When William and Mary responded to the invitation to accept the throne of England and William, Henry, Count of Nassau, Prince of Orange, Stadtholder of Holland, arrived at Torbay on 5th November 1688, the orange tradition was born. It has long been popularly understood that William saved us, not only from ‘Popery, brass money and wooden shoes’, but also established civil and religious liberty in these islands.
Geoffrey Wheatcroft, writing in the London Times stated; “The best principles of the Glorious Revolution haven’t always been on display in Northern Ireland. But William the Deliverer was a true hero, and “the ould Boyne water” a famous victory. You don’t need a sash or a Lambeg drum to drink the Orange toast, to ‘Civil and Religious liberty’”.(1)

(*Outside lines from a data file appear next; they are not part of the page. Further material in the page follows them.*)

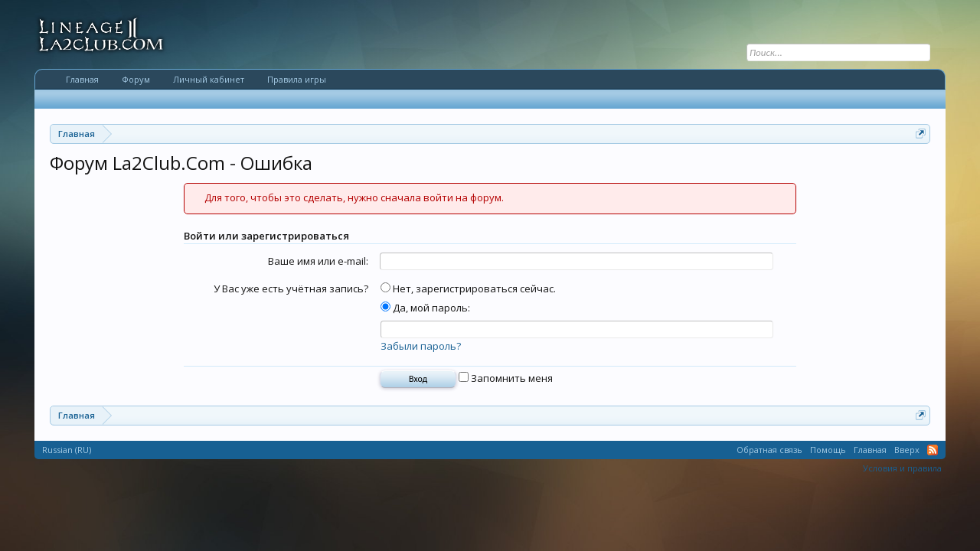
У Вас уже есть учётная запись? (291, 289)
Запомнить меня (505, 378)
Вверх (906, 449)
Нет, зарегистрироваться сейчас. (468, 289)
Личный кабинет (208, 79)
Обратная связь (769, 449)
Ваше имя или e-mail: (318, 261)
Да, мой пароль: (425, 308)
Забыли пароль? (420, 346)
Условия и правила (902, 468)
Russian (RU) (67, 449)
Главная (82, 79)
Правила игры (296, 79)
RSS (933, 450)
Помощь (828, 449)
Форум (136, 79)
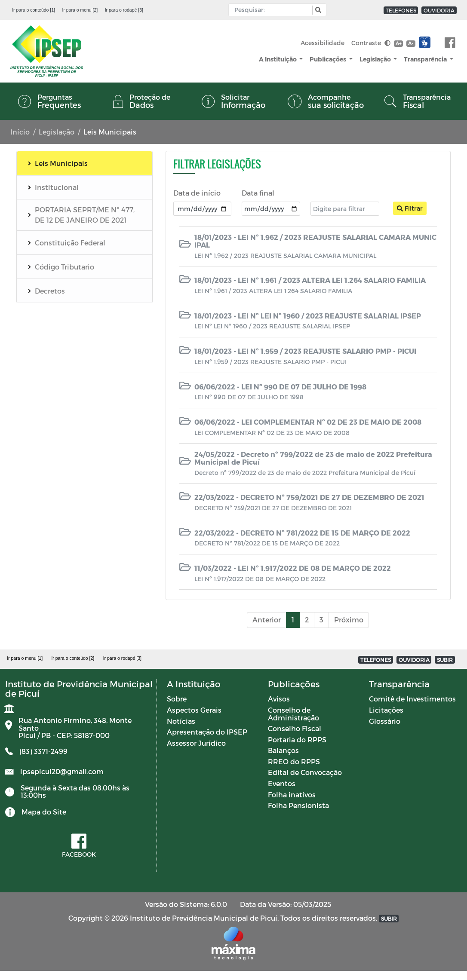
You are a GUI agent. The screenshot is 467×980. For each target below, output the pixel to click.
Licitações (386, 710)
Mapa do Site (44, 812)
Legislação (376, 59)
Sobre (177, 698)
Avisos (279, 698)
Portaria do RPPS (297, 739)
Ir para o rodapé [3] (124, 10)
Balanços (283, 750)
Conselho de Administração (293, 714)
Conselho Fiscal (295, 728)
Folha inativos (292, 794)
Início (20, 132)
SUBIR (445, 660)
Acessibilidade (323, 43)
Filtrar (410, 208)
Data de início (197, 193)
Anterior (267, 619)
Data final (258, 193)
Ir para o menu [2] (80, 10)
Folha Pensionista (298, 805)
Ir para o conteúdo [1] (34, 10)
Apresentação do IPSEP (207, 732)
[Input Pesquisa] (272, 10)
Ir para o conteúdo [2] (73, 658)
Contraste (371, 43)
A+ (398, 43)
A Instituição (278, 59)
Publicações (329, 59)
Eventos (282, 783)
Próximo (349, 619)
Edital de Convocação (305, 772)
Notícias (181, 721)
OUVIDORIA (439, 10)
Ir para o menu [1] (25, 658)
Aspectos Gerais (194, 710)
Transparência (426, 59)
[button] (317, 10)
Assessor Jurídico (196, 743)
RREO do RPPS (294, 761)
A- (411, 43)
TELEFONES (401, 10)
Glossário (384, 721)
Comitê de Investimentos (412, 698)
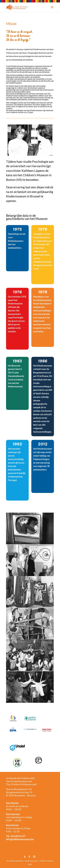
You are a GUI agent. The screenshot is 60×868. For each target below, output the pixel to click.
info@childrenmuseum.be (20, 839)
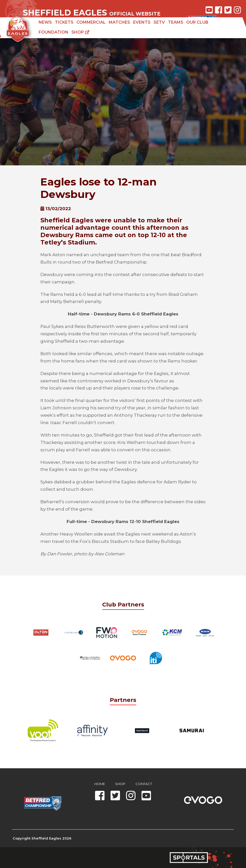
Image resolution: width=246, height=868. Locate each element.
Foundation (54, 32)
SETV (159, 22)
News (45, 22)
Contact (144, 784)
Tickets (64, 22)
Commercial (91, 22)
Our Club (197, 22)
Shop (80, 32)
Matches (119, 22)
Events (142, 22)
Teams (175, 22)
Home (100, 784)
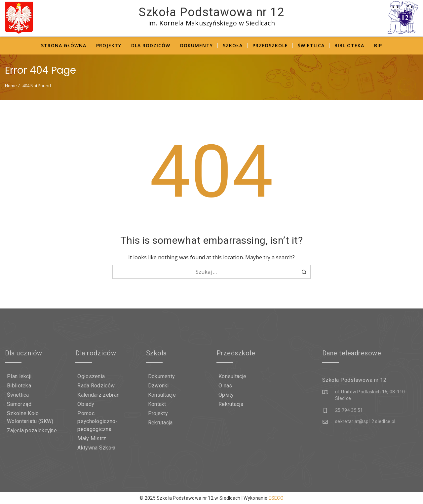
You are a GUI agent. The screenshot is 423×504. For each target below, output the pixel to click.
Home (11, 86)
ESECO (276, 498)
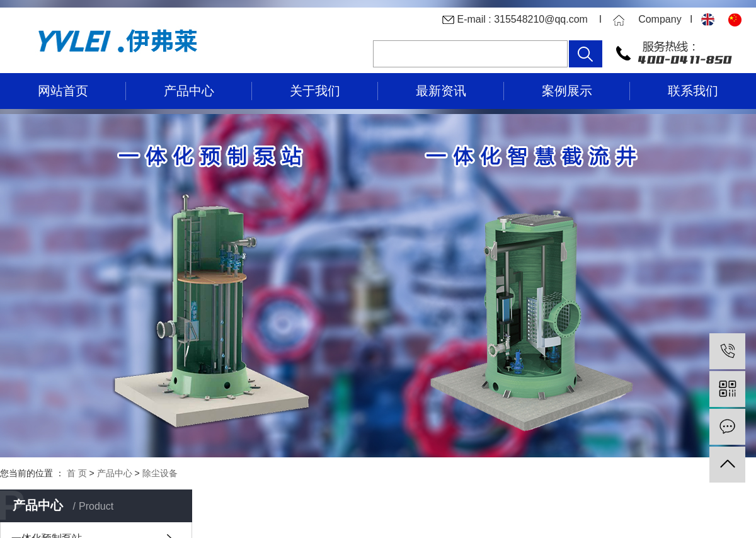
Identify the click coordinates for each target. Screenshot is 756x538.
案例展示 (567, 91)
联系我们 (693, 91)
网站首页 (63, 91)
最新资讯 (441, 91)
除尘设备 (160, 473)
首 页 (77, 473)
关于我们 (315, 91)
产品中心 (189, 91)
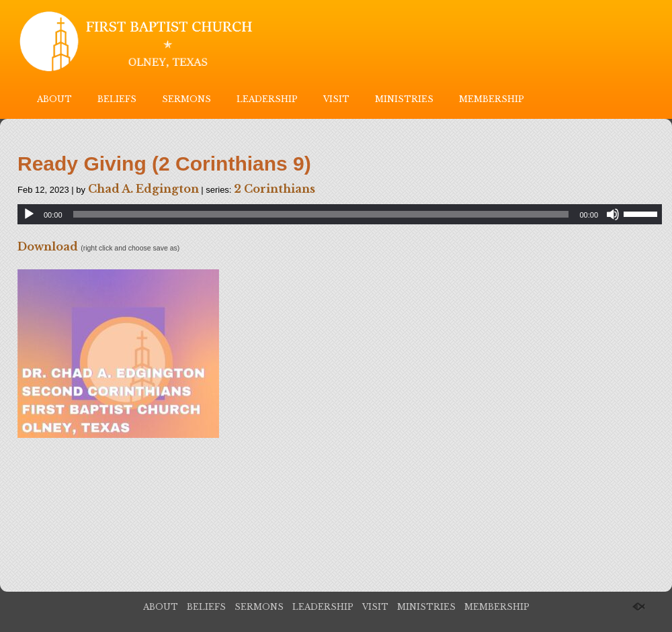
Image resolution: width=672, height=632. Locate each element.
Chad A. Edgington (143, 189)
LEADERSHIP (267, 99)
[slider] (321, 214)
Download (48, 246)
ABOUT (54, 99)
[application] (339, 214)
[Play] (29, 214)
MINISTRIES (404, 99)
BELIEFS (117, 99)
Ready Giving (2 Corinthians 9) (164, 163)
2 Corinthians (274, 189)
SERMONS (186, 99)
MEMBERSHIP (491, 99)
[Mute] (613, 214)
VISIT (336, 99)
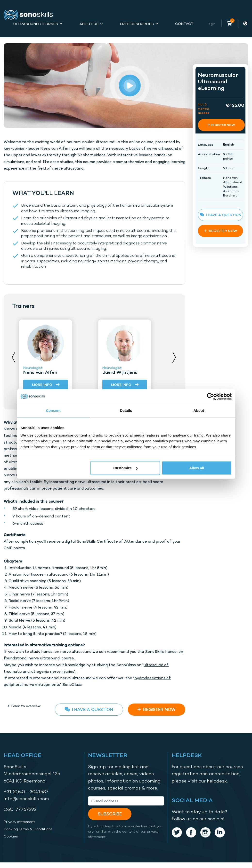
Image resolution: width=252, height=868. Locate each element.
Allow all (197, 468)
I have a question (89, 709)
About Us (89, 24)
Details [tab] (126, 410)
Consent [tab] (53, 410)
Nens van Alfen (40, 372)
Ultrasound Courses (36, 24)
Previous (13, 357)
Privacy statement (19, 822)
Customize (125, 468)
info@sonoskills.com (26, 799)
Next (174, 357)
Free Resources (137, 24)
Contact (184, 24)
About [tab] (199, 410)
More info (46, 385)
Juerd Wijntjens (120, 372)
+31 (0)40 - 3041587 (26, 792)
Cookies (11, 836)
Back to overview (24, 706)
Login (211, 24)
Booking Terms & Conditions (28, 829)
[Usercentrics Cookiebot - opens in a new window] (211, 396)
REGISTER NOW (157, 709)
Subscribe (110, 814)
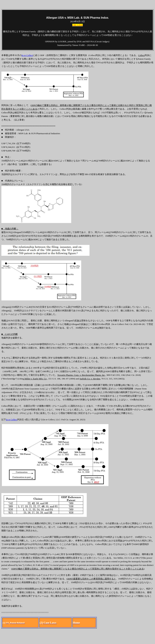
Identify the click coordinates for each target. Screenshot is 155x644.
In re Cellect (27, 55)
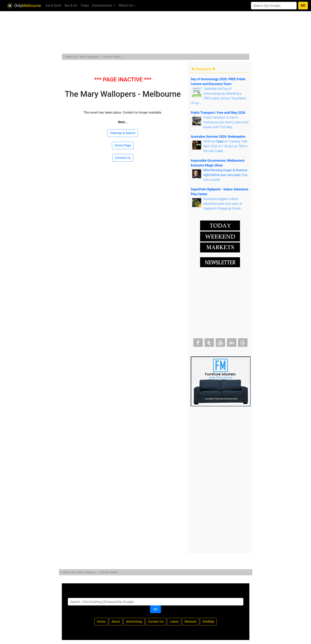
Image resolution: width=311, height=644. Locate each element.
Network (190, 622)
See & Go (71, 6)
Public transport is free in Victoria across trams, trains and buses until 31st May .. (226, 122)
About (116, 622)
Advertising (134, 622)
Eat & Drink (54, 6)
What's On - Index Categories (82, 57)
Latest (174, 622)
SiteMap (208, 622)
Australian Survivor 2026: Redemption (218, 136)
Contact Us (123, 158)
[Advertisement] (156, 24)
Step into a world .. (225, 175)
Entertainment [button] (102, 6)
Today (85, 6)
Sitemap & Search (122, 133)
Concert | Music (112, 57)
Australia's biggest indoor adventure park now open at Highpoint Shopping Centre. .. (224, 204)
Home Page (123, 145)
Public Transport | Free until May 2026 (218, 112)
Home (101, 622)
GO (303, 6)
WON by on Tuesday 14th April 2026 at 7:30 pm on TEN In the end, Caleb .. (225, 146)
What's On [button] (126, 6)
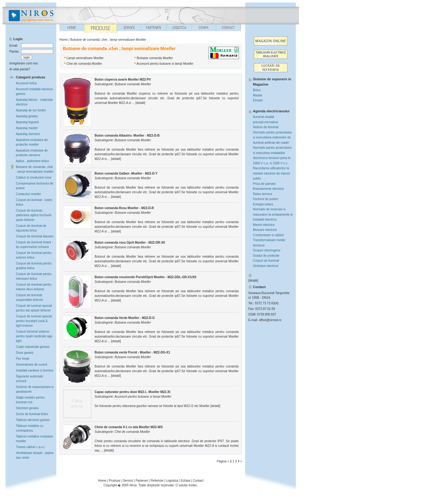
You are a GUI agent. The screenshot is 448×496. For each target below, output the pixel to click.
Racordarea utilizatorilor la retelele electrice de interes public (272, 173)
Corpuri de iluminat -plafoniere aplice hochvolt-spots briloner (34, 215)
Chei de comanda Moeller (84, 63)
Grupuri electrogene (267, 250)
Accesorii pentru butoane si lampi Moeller (165, 63)
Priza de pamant (264, 184)
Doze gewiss (25, 353)
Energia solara (263, 204)
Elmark (258, 100)
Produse (114, 480)
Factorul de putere (265, 199)
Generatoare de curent (31, 364)
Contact (198, 480)
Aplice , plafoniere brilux (32, 161)
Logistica (172, 480)
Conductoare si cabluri (268, 235)
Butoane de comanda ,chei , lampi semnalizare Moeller (108, 40)
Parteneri (142, 480)
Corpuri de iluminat (266, 260)
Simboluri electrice (266, 266)
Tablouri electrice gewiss (33, 420)
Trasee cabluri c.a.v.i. (30, 447)
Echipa (185, 480)
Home (63, 40)
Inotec (193, 485)
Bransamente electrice (268, 189)
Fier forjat (22, 358)
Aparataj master (27, 128)
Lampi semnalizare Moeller (85, 58)
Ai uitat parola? (20, 69)
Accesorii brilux (26, 83)
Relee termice (263, 194)
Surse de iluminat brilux (32, 414)
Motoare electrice (265, 230)
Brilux (257, 90)
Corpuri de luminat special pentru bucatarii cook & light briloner (34, 321)
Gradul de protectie (266, 255)
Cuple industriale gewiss (33, 347)
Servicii (128, 480)
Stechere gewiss (27, 408)
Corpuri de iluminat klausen (35, 236)
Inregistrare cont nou (24, 63)
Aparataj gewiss (27, 116)
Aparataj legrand (27, 122)
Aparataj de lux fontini (31, 110)
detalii (140, 103)
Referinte (157, 480)
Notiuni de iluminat (266, 127)
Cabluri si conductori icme (34, 177)
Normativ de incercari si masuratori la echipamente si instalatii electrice (273, 214)
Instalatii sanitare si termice (35, 370)
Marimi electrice (264, 225)
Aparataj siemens (28, 134)
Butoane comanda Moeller (155, 58)
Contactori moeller (28, 194)
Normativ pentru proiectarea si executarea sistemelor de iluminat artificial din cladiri (272, 138)
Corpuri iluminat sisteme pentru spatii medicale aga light (34, 336)
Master (258, 95)
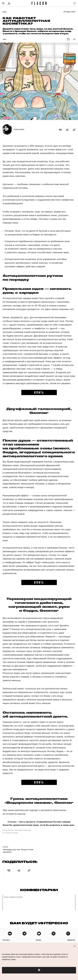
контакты (6, 940)
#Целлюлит (7, 852)
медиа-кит (71, 940)
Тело (5, 39)
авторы (38, 940)
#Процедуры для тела (11, 850)
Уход (5, 11)
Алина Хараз (19, 129)
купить (39, 392)
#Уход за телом (27, 850)
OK (39, 970)
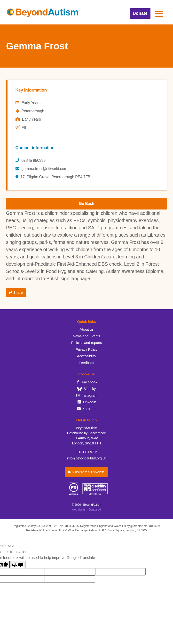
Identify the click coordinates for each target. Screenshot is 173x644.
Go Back (86, 204)
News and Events (86, 336)
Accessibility (86, 356)
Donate (140, 13)
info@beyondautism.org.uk (86, 458)
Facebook (86, 382)
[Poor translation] (18, 564)
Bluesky (86, 388)
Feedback (86, 363)
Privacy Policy (86, 349)
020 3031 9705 (86, 452)
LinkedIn (86, 402)
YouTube (86, 409)
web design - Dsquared (86, 510)
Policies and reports (86, 342)
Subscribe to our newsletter (86, 472)
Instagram (86, 395)
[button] (159, 14)
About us (86, 329)
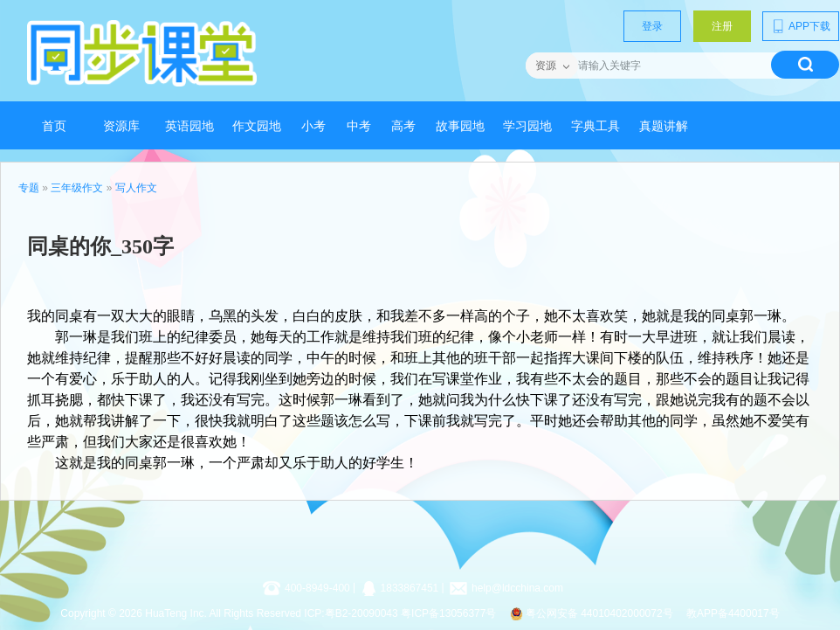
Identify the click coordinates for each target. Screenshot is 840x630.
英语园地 (189, 126)
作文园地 (257, 126)
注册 (722, 26)
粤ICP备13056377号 (448, 613)
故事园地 (460, 126)
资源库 (121, 126)
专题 (29, 188)
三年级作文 (77, 188)
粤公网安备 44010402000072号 (593, 613)
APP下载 (801, 26)
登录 (652, 26)
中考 (359, 126)
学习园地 (527, 126)
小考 (313, 126)
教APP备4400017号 (733, 613)
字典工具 (596, 126)
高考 (403, 126)
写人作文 (136, 188)
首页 (54, 126)
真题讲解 (664, 126)
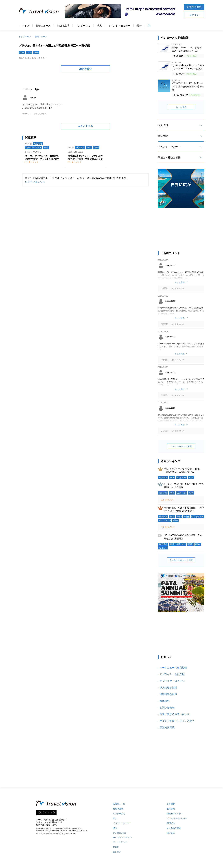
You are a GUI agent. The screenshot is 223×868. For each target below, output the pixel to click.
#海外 (36, 53)
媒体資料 (165, 701)
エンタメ (117, 852)
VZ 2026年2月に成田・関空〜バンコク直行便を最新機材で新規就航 (188, 86)
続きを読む (85, 69)
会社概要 (171, 804)
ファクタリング (120, 842)
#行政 (22, 53)
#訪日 (187, 517)
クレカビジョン (120, 833)
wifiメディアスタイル (122, 837)
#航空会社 (38, 144)
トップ (26, 26)
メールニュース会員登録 (173, 668)
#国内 (96, 148)
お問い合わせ (167, 708)
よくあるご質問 (174, 828)
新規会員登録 (194, 7)
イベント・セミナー (119, 26)
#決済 (175, 520)
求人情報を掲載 (168, 688)
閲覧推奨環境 (167, 727)
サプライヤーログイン (172, 681)
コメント (33, 162)
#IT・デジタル (165, 520)
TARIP (116, 847)
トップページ (25, 36)
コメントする (85, 126)
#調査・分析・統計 (177, 544)
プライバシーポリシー (177, 818)
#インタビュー (197, 517)
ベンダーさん (83, 26)
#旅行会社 (163, 477)
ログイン (194, 15)
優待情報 (163, 136)
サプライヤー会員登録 (172, 674)
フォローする (49, 812)
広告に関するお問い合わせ (174, 714)
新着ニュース (43, 26)
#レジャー (163, 548)
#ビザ (29, 53)
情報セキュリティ (175, 813)
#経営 (46, 148)
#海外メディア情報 (33, 148)
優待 (139, 26)
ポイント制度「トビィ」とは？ (177, 721)
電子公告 (171, 833)
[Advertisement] (181, 231)
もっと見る (181, 107)
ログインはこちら (35, 182)
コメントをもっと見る (181, 446)
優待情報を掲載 (168, 694)
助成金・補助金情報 (169, 157)
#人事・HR (182, 477)
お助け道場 (63, 26)
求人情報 (163, 125)
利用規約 (171, 823)
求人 (99, 26)
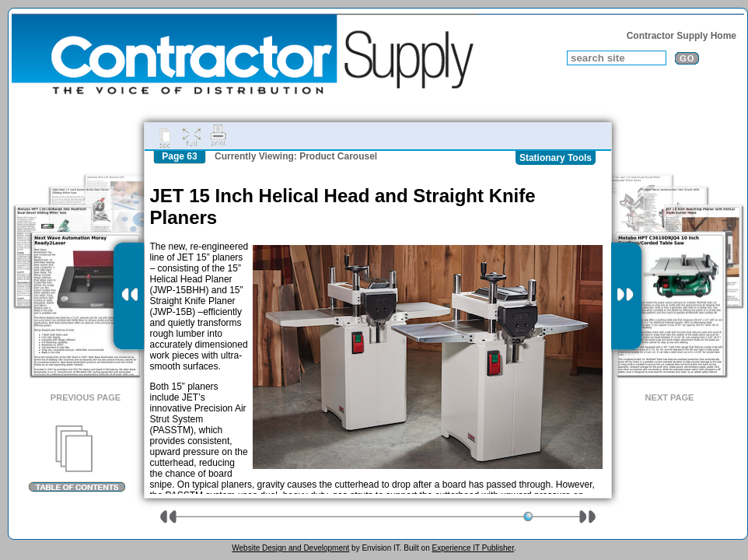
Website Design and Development (290, 548)
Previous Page (86, 397)
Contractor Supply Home (681, 36)
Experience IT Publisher (472, 548)
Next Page (669, 397)
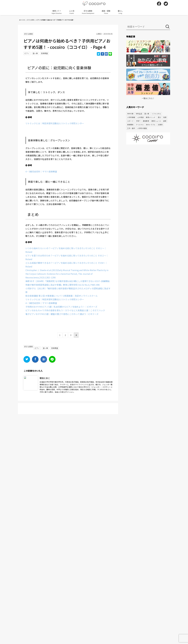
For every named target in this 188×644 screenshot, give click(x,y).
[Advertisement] (148, 166)
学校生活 (139, 114)
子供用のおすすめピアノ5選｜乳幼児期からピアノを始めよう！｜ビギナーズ (61, 306)
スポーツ (130, 121)
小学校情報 (131, 117)
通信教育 (146, 121)
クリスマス (140, 124)
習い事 (35, 53)
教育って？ (56, 12)
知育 (165, 117)
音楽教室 (44, 53)
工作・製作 (131, 128)
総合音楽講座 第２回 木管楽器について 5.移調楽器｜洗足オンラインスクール (62, 296)
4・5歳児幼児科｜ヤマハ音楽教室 (41, 172)
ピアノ (27, 53)
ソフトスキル (156, 114)
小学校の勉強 (142, 128)
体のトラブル (150, 124)
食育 (165, 121)
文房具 (160, 124)
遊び (159, 117)
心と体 (72, 12)
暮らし (120, 12)
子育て (138, 121)
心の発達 (140, 117)
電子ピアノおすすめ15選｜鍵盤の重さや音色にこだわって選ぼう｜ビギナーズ (62, 314)
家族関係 (130, 124)
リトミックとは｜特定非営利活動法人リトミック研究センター (55, 123)
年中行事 (130, 114)
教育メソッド (150, 117)
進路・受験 (106, 12)
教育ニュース (156, 121)
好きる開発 (88, 12)
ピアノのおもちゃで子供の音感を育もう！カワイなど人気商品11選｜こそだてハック (65, 310)
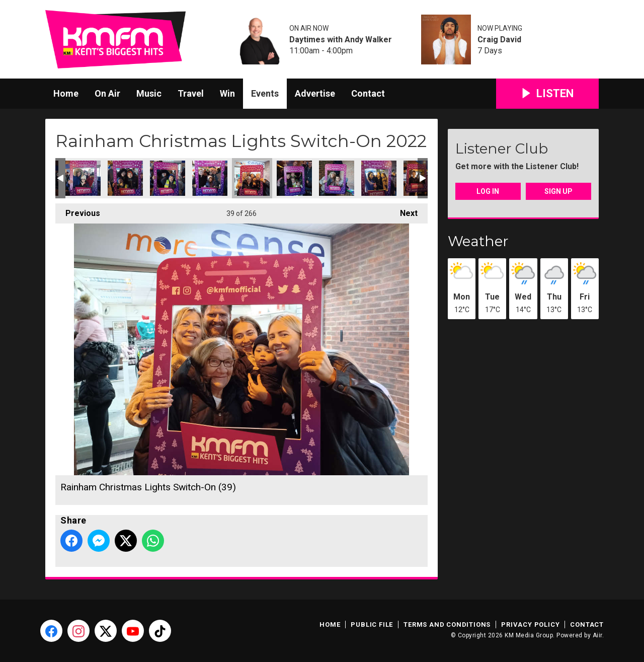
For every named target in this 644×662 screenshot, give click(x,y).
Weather (478, 241)
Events (265, 93)
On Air (107, 93)
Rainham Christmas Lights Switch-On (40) (294, 178)
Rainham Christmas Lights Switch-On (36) (125, 178)
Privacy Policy (530, 624)
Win (227, 93)
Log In (488, 191)
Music (149, 93)
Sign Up (558, 191)
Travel (191, 93)
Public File (372, 624)
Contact (368, 93)
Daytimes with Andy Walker (341, 40)
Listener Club (502, 149)
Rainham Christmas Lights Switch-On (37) (168, 178)
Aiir (597, 635)
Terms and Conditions (447, 624)
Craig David (499, 40)
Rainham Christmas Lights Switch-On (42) (379, 178)
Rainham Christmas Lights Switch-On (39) (252, 178)
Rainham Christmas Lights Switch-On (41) (337, 178)
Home (66, 93)
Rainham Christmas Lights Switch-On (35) (83, 178)
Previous (77, 210)
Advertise (315, 93)
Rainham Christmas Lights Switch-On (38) (210, 178)
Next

Martin Mansergh recognised the contribution of “aspects of the philosophy of the ‘Glorious Revolution’ of 1689 which led eventually towards democracy and government by consent, even if the practice in Ireland was for a long while totally deplorable”. (2) He might well have added that the practice in Britain was not far behind.
How are these events understood today? The fickleness of human nature means that, in the words of the Simon and Garfunkel song “. . . the man hears what he wants to hear & disregards the rest” (3) We are all – Catholic/Protestant, Nationalist/Unionist – guilty of selective history.
The orange constituency still understand these events in the words of the Address – “Brother you have been initiated into the Orange Institution and we now proceed to give you a little of the history of our noble order and its workings. Orange associations were formed in England in 1688 to advance the interests of William the 3rd Prince of Orange. In whose name we associate, whose memory we cherish and who on the 1st July 1690 on the banks of the Boyne defeated the combined forces of Popery and tyranny in this country.” (4)
This of course is a very selective view of history and assumes that full ‘civil and religious liberty’ for all, was established by William following the Battle of the Boyne. Leaving the scandal of the Treaty of Limerick to the side, how does that explain the exodus of 250,000 Presbyterians from Ireland in the century following the battle? If it was not famine which drove them out it was freedom. William’s achievements were noble but they were but the beginning. They laid the foundations upon which others built. In that sense, ‘William the Deliverer was a true hero, and “the ould Boyne water” a famous victory.’
Rev. Bro. Brian Kennaway, a leading authority on Orangeism, he is President of the The Irish Association and author of The Orange Order: A Tradition Betrayed.
(1) The London Times 12th July 2000
(2) The Legacy of History – Martin Mansergh –Page 148
(3) The Boxer – Simon and Garfunkel
(4) Orange Address given following initiation.